The minister said speed violations account for 32.8 per cent of all road crashes across the country.
He noted that while bad roads contribute 1.3 per cent, other human factors, such as speed violations, loss of control, sign light violation, dangerous driving, wrongful overtaking, among others, make up 87 per cent of all road crashes across the country.
Fashola recalled that last January, the Federal Capital Territory (FCT) recorded the highest number of road crashes (106) with 17 people killed, while Kogi State had 67 road crashes with 60 deaths.
The minister said Lagos had the highest number of booked offenders, meaning that it had the highest level of road traffic enforcement across the country.

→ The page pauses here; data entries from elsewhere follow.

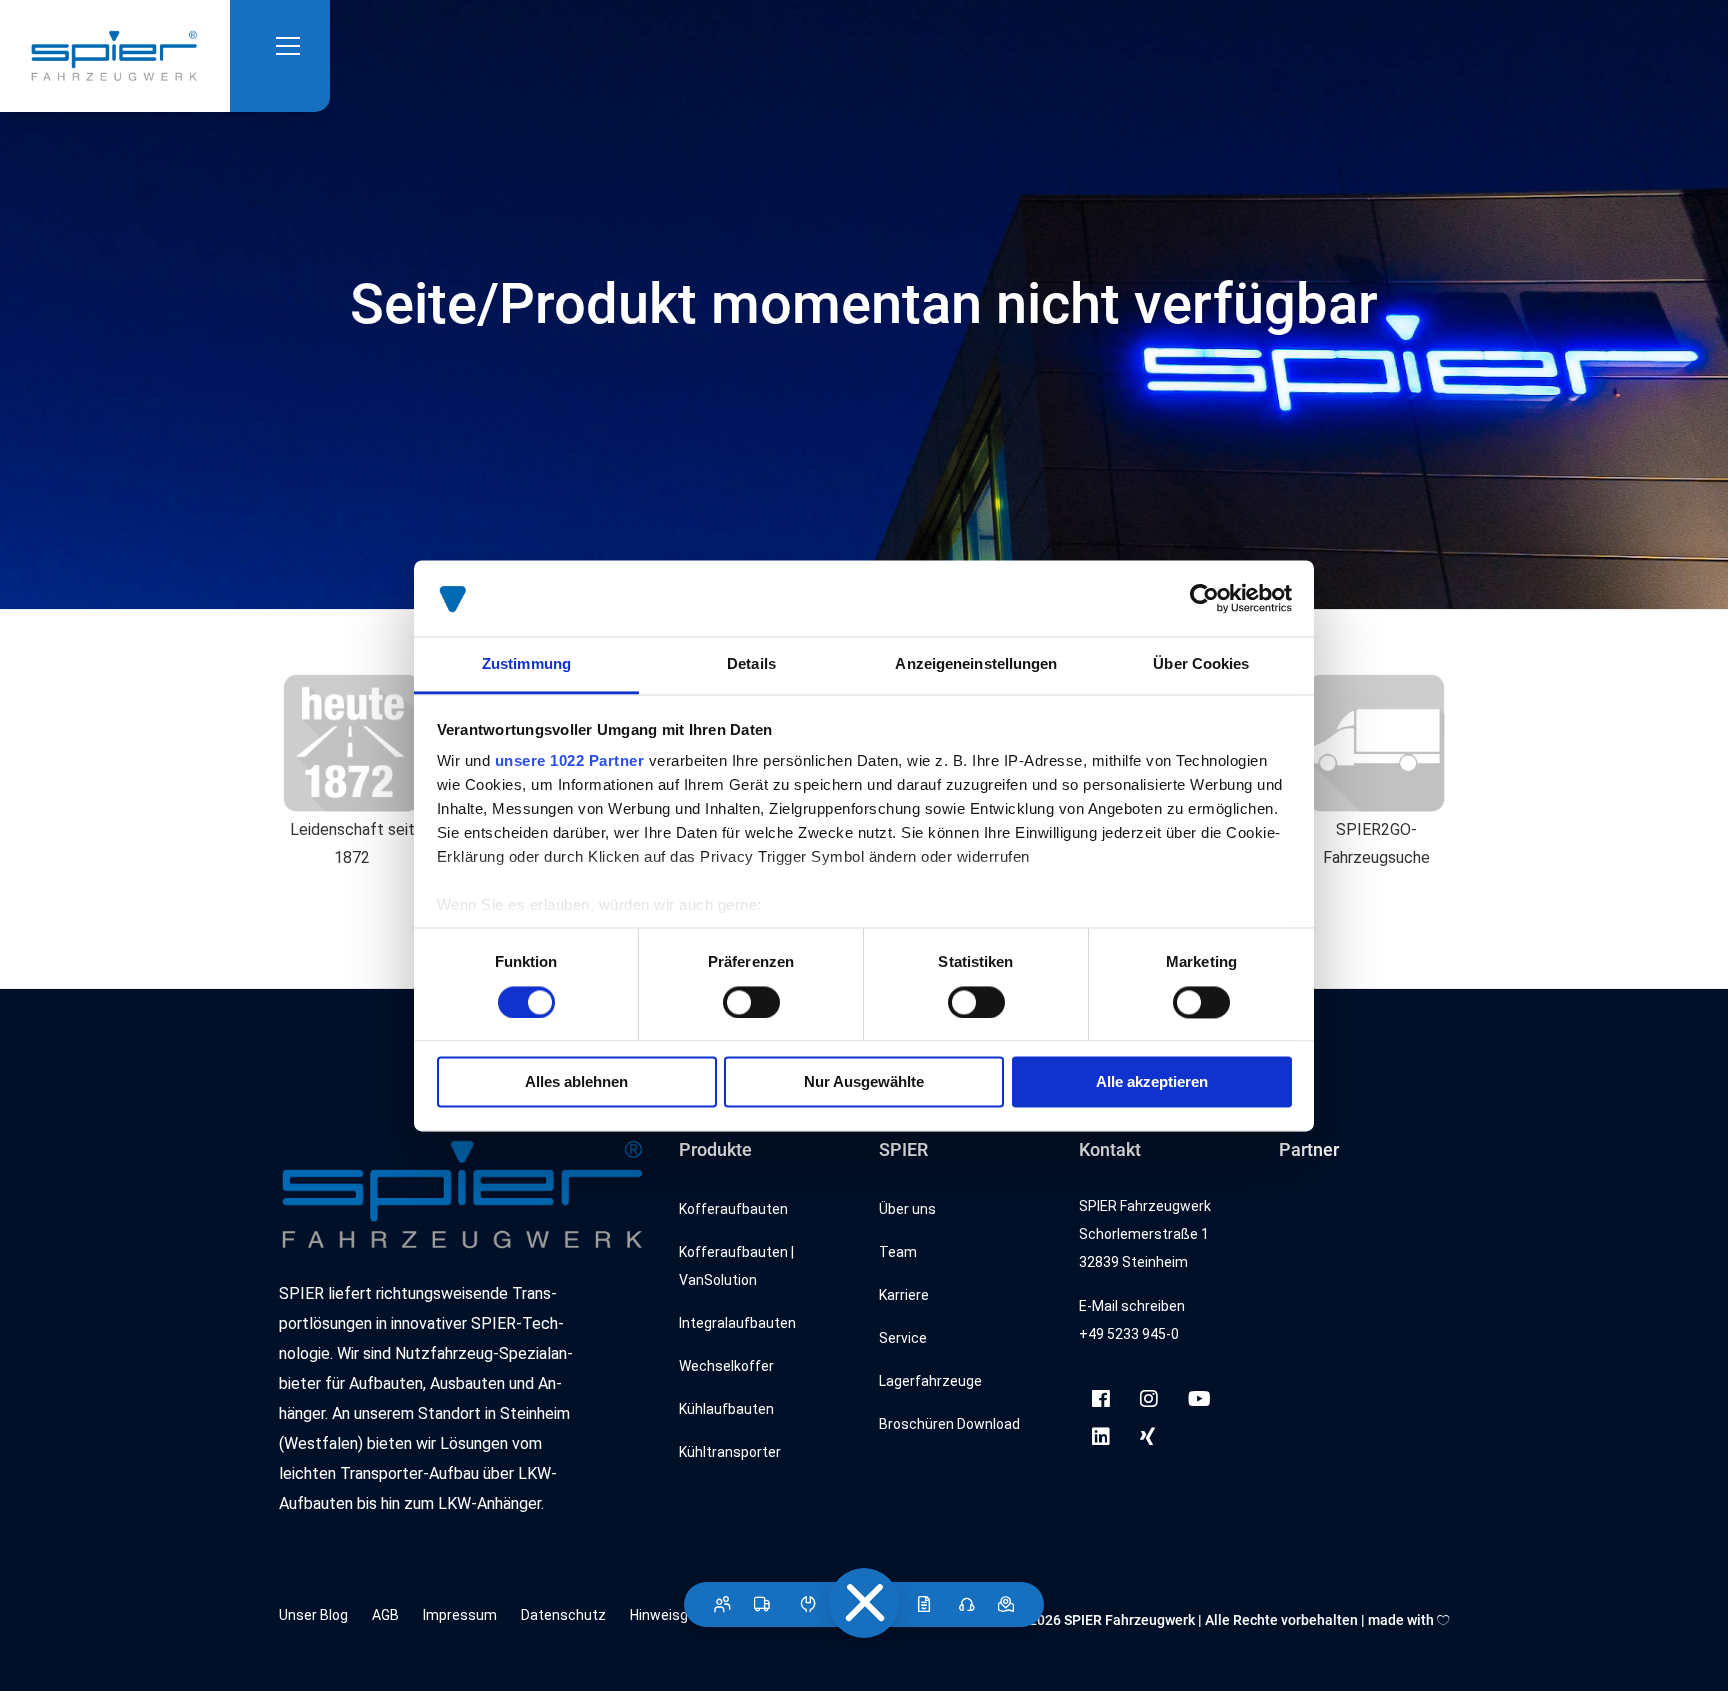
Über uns (907, 1209)
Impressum (460, 1615)
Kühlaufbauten (726, 1409)
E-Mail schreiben (1132, 1306)
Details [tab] (751, 664)
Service (903, 1338)
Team (898, 1252)
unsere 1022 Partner (570, 761)
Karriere (904, 1295)
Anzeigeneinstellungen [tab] (976, 664)
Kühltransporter (730, 1452)
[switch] (751, 1002)
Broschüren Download (949, 1424)
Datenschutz (563, 1615)
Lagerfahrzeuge (930, 1381)
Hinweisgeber (673, 1615)
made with (1402, 1620)
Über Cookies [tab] (1201, 664)
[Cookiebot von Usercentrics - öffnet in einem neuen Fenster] (1204, 598)
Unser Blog (313, 1615)
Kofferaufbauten (733, 1209)
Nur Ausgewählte (864, 1082)
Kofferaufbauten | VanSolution (736, 1266)
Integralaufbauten (737, 1323)
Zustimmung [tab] (526, 664)
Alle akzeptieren (1152, 1082)
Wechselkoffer (726, 1366)
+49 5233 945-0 (1129, 1334)
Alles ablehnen (576, 1082)
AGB (385, 1615)
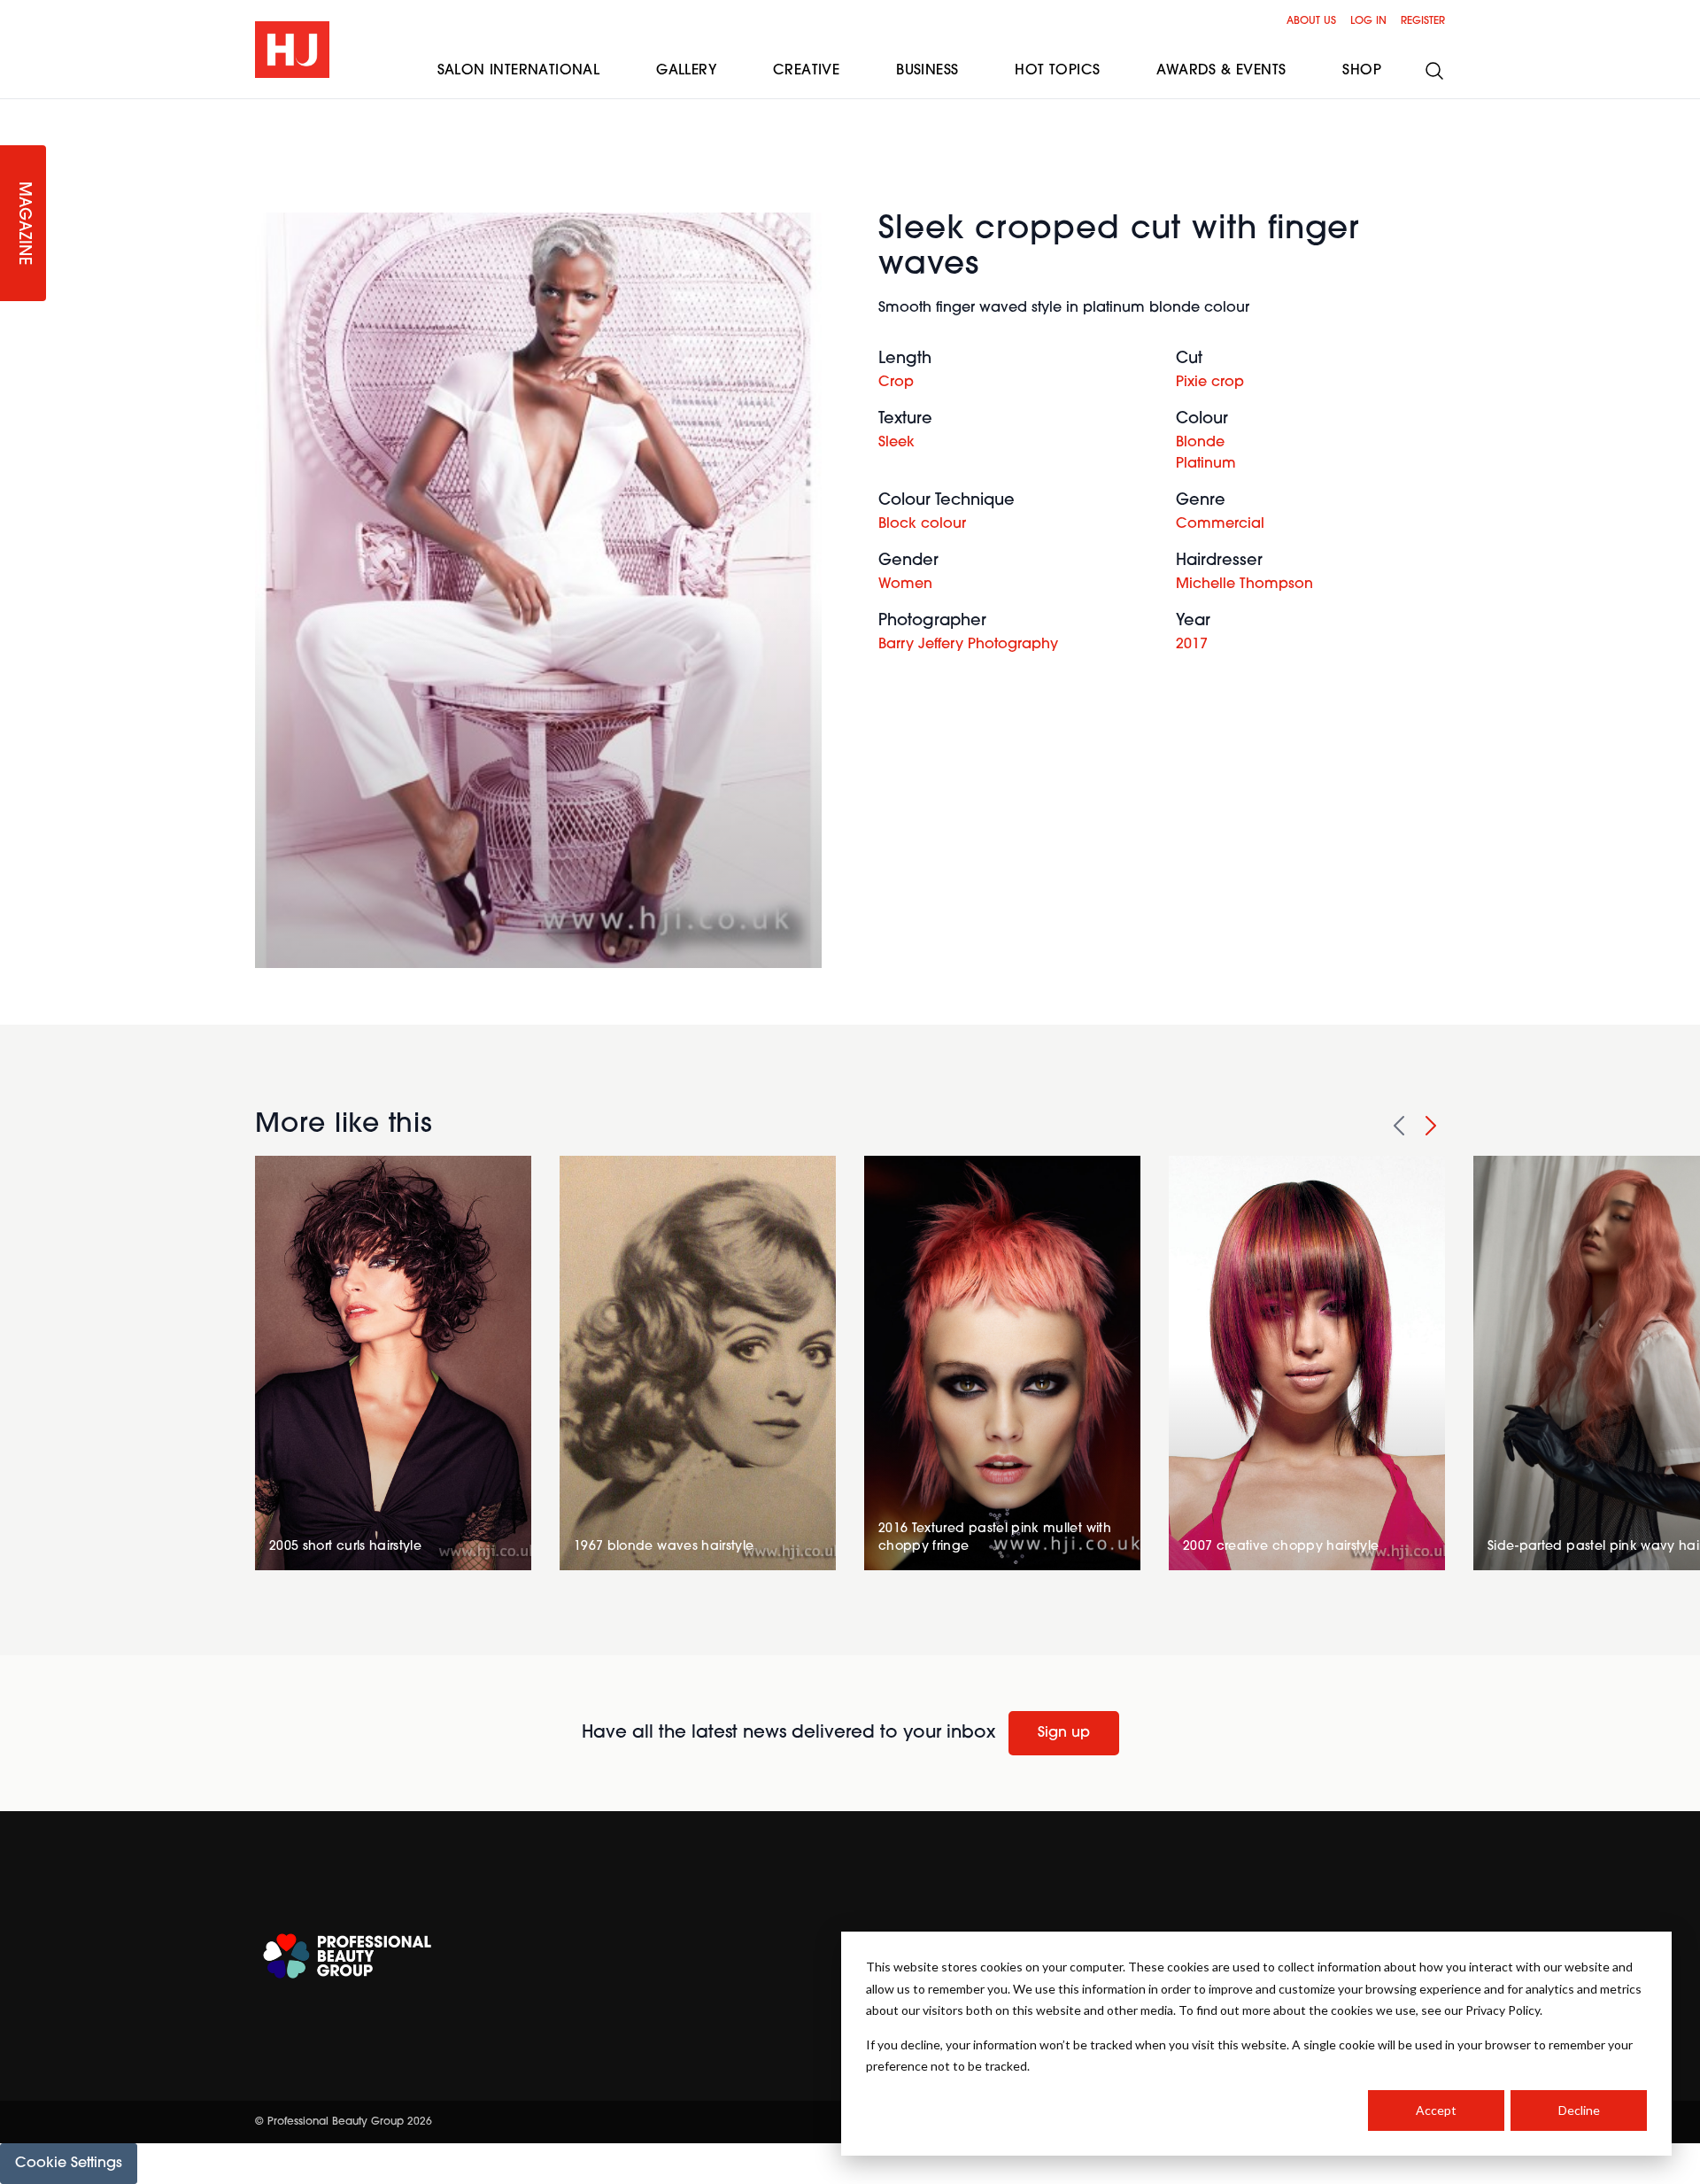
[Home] (292, 49)
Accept (1436, 2110)
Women (905, 584)
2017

Fashola spoke on Monday in Abuja during a virtual seminar on his 58 birthday, with the theme: Building A Road Towards Better Driving Culture.
He said: “The default narrative is always that the road is bad. This is not the truth. We have said this narrative for an entire generation. Perhaps if we had earlier than now focused on what was the major cause, we may not have the numbers that we see. The GABFEST intervention is to provoke a new thinking from today.
“Although bad roads contribute, according to the figures, in January 2021, 691 lives were lost. That is a lot of lives that have been lost in one month. The people who died as a result of road crashes in January were more than those we lost to COVID-19 and to malaria combined.